More recently, some stores started opening on the evening of Thanksgiving Day. In 2011, major retailers such as Target, Kohls, Macy’s, and others announced that they would open at midnight Thursday night. WalMart countered by announcing they would open at 10 pm on Thanksgiving evening. Other retailers opened their doors to shoppers in the late afternoon or early evening on Thanksgiving Day, staying open all night and through the end of the day on Friday. Controversy arose as the strategy deprived workers of the opportunity to spend time with their families.

Additionally, some retailers are finding that the extra hours may not be profitable. The cost of operations is not being offset by the additional sales acquired. Also, inventory replenishment during these few days can be very difficult. As a result, even if the demand is there, the product may not be. Put together, this can make Black Friday less appealing for retailers and consumers alike.

The Internet’s Impact on Black Friday

Technology and the Internet have brought significant changes to how consumers shop at any time of the year. The impact of online shopping is being felt throughout the retail industry. Many retailers have seen reductions in year-to-year in-store sales as a result of the growing internet presence.

 

Online sales on Cyber Monday, the Monday following Thanksgiving, have grown each year. In 2016, Cyber Monday generated an estimated $3.45 billion in sales – an increase of 12.1% over online sales for Cyber Monday in 2015.

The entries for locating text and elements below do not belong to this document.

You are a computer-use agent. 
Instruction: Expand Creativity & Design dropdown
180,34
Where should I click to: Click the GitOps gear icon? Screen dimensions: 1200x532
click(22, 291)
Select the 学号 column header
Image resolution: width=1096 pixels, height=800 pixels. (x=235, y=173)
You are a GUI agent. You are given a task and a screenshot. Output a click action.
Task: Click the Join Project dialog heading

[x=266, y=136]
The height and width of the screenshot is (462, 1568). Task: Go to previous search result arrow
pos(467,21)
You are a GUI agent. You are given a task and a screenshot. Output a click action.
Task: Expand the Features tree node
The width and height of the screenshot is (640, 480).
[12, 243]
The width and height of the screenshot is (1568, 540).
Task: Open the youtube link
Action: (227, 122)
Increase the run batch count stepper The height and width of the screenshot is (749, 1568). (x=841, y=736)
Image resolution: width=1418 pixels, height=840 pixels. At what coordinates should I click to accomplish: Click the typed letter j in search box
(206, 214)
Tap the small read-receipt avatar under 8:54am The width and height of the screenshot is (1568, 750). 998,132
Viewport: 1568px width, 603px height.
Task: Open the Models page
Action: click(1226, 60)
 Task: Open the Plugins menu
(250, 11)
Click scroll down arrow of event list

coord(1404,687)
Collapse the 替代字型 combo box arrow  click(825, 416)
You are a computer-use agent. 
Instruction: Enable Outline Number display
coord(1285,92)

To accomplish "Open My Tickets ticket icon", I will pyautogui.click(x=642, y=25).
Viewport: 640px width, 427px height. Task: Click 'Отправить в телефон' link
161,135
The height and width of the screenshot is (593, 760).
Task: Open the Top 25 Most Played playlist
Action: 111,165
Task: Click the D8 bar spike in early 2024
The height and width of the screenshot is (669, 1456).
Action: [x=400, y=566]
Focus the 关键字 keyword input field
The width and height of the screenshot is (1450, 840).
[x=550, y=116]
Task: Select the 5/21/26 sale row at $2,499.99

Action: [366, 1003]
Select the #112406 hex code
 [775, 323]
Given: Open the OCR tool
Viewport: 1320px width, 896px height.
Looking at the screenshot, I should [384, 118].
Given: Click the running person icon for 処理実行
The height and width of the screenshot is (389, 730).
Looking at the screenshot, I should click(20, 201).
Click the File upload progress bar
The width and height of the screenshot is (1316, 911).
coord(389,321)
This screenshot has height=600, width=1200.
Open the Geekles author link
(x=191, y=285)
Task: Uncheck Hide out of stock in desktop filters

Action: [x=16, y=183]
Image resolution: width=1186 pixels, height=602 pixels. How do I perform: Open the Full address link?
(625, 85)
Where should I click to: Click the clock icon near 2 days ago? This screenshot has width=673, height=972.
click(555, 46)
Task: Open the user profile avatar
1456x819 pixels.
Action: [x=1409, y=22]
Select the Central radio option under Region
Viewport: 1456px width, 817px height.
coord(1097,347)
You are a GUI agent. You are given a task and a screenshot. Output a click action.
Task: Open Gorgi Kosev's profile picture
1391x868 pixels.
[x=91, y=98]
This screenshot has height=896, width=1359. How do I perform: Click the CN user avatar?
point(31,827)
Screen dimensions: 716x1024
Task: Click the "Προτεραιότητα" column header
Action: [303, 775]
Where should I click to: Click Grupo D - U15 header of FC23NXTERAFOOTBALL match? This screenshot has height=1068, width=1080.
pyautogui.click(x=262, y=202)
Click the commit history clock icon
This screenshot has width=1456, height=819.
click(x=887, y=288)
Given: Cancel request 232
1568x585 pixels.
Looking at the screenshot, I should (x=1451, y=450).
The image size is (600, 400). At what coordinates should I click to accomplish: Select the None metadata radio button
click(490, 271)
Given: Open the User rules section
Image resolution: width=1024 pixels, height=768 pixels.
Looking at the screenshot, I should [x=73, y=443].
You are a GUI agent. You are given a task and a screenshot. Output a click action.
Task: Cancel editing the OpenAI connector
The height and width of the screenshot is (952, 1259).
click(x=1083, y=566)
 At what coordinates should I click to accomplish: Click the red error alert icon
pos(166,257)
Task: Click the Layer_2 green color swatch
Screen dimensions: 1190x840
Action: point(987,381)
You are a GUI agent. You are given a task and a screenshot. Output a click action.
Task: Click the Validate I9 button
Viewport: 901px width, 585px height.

Moreover, a comparison of in-store sales on Black Friday weekend indicates a trend of diminishing sales:
• 2012: 147 million people spent $59.1 billion
• 2013: 140.3 million people spent $ 57.4 billion
• 2014: 133.7 million people spent $ 50.9 billion
• 2015: 102 million shoppers spent $30.5 billion

Is Black Friday Doomed?

With the convenience of shopping online from home, trends seem to indicate that Cyber Monday could eventually pass Black Friday in total sales.

Perhaps the thrill of strategically planning and executing Black Friday shopping will keep consumers interested in continuing this now long-standing tradition of brick-and-mortar deal seeking. However, the convenience of shopping from home and the influence of the technologically savvy Millennium Generation could continue to erode Black Friday sales.

Some retailers find the arrival of Cyber Monday as an opportunity for incremental sales to supplement those of Black Friday. While more shoppers prefer to search quietly for online deals rather than braving the streets a growing percentage of retailers’ sales will occur on Monday.

Shopping online for the best deals as the holiday season kicks off does not generate the same drama as racing through one’s favorite stores to pass the next person to snag the last marked-down television on the shelf. However, given the upward trends of online shopping and the higher-than-predicted increases in Cyber Monday sales, perhaps a shift is coming in the way holiday shopping will occur in the coming years.